■ Task to complete:
Below are lines of data, and only some are wanted. Please repeat exactly those from the line that has "This screenshot has height=661, width=474." through the line that has "Screen dimensions: 1316x914".

■ The data:
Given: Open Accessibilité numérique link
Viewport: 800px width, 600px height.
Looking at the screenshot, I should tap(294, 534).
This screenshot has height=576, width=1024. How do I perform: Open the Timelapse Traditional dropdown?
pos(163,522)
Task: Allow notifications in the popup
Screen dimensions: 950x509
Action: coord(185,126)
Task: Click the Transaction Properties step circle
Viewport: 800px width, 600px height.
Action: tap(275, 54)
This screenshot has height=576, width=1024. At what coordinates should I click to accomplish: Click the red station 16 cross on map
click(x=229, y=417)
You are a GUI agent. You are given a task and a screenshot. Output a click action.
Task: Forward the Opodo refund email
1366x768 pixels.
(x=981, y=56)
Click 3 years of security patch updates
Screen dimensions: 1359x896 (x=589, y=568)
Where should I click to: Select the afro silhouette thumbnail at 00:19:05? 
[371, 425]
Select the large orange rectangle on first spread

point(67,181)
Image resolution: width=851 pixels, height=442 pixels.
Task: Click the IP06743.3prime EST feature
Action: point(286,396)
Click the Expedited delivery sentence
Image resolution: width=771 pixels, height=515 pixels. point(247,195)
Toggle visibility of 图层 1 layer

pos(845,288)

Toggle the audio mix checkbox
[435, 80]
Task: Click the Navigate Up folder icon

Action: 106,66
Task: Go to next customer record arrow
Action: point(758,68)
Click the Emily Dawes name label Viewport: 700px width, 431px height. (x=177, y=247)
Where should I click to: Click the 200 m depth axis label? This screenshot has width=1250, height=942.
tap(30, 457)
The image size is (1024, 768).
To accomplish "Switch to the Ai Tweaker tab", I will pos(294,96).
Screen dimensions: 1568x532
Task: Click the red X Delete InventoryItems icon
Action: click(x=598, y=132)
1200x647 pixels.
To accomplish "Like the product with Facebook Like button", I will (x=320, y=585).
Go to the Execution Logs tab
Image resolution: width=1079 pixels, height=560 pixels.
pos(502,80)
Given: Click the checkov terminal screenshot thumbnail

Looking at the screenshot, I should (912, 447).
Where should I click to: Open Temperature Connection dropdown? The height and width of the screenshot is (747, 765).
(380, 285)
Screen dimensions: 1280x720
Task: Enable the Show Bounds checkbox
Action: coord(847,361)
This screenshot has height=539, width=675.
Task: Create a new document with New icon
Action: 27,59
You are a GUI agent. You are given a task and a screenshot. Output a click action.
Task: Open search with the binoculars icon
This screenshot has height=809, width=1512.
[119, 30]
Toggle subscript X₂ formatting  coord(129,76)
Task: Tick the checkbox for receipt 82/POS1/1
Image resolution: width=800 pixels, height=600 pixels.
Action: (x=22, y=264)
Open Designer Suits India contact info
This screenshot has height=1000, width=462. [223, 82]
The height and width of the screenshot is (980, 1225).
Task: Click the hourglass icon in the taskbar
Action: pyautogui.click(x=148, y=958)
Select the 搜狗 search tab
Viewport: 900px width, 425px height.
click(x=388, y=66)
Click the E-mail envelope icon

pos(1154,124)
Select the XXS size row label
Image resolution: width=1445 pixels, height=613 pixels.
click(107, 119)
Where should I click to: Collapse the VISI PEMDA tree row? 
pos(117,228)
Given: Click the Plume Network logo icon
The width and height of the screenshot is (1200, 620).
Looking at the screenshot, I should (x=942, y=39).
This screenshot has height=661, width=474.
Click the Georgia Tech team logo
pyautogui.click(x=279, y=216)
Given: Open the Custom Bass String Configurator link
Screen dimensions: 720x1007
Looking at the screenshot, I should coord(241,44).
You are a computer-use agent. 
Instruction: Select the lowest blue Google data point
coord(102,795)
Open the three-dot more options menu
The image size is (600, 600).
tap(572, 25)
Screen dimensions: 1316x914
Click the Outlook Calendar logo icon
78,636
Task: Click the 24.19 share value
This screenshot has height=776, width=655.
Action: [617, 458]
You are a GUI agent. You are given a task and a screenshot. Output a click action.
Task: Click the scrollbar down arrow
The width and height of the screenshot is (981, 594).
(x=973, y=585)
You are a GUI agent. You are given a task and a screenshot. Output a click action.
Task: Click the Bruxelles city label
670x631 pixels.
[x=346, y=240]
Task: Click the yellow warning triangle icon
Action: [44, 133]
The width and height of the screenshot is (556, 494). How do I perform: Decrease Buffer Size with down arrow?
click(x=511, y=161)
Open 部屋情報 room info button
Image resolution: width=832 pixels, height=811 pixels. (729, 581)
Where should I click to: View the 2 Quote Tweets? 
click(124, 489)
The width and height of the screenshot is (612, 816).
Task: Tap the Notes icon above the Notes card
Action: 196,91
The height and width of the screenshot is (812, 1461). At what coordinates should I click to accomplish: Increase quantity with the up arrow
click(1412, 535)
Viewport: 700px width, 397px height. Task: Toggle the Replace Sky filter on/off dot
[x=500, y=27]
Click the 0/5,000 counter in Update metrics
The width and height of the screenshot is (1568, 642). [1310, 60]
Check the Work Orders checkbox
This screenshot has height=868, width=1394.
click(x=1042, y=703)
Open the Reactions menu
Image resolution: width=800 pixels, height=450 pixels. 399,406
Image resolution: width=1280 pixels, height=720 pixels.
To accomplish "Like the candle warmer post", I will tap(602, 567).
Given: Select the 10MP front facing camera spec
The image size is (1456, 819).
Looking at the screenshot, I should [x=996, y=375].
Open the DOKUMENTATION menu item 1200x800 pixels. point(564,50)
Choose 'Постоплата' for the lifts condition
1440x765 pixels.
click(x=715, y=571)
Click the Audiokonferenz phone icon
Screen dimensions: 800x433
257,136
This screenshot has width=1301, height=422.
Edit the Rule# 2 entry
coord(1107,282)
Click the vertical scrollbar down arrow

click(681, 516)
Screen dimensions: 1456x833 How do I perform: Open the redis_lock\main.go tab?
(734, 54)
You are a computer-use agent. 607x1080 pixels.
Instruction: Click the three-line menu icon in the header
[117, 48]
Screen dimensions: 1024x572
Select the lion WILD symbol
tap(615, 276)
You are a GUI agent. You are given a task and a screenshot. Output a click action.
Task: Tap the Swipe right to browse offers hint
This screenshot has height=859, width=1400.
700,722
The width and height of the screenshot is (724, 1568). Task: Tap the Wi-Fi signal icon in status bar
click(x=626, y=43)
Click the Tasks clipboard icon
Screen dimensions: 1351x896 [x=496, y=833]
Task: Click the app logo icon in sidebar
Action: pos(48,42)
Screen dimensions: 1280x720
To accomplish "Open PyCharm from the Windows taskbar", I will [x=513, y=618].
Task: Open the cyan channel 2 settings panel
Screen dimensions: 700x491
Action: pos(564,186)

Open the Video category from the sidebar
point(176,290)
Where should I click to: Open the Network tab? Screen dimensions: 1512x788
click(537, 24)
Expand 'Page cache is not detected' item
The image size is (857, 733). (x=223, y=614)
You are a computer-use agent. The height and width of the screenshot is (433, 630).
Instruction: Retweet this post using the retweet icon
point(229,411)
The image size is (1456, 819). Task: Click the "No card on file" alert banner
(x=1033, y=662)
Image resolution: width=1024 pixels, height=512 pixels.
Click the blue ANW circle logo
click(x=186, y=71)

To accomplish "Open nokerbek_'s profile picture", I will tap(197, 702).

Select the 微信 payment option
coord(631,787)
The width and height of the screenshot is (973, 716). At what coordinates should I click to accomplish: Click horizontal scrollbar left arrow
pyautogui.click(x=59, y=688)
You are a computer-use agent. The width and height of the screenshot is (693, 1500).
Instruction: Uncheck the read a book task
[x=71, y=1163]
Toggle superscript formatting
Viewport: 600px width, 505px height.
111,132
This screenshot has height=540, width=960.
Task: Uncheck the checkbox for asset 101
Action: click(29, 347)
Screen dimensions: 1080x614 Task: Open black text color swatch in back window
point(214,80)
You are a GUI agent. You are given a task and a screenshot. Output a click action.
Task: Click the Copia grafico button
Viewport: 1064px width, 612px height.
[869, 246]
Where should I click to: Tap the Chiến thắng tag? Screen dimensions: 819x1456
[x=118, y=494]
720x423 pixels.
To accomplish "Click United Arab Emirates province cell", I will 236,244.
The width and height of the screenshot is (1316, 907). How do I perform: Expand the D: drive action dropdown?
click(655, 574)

■ Written solution:
This screenshot has height=661, width=474.
Click the Georgia Tech team logo
pyautogui.click(x=279, y=216)
Given: Open the Custom Bass String Configurator link
Screen dimensions: 720x1007
Looking at the screenshot, I should coord(241,44).
You are a computer-use agent. 
Instruction: Select the lowest blue Google data point
coord(102,795)
Open the three-dot more options menu
The image size is (600, 600).
tap(572, 25)
Screen dimensions: 1316x914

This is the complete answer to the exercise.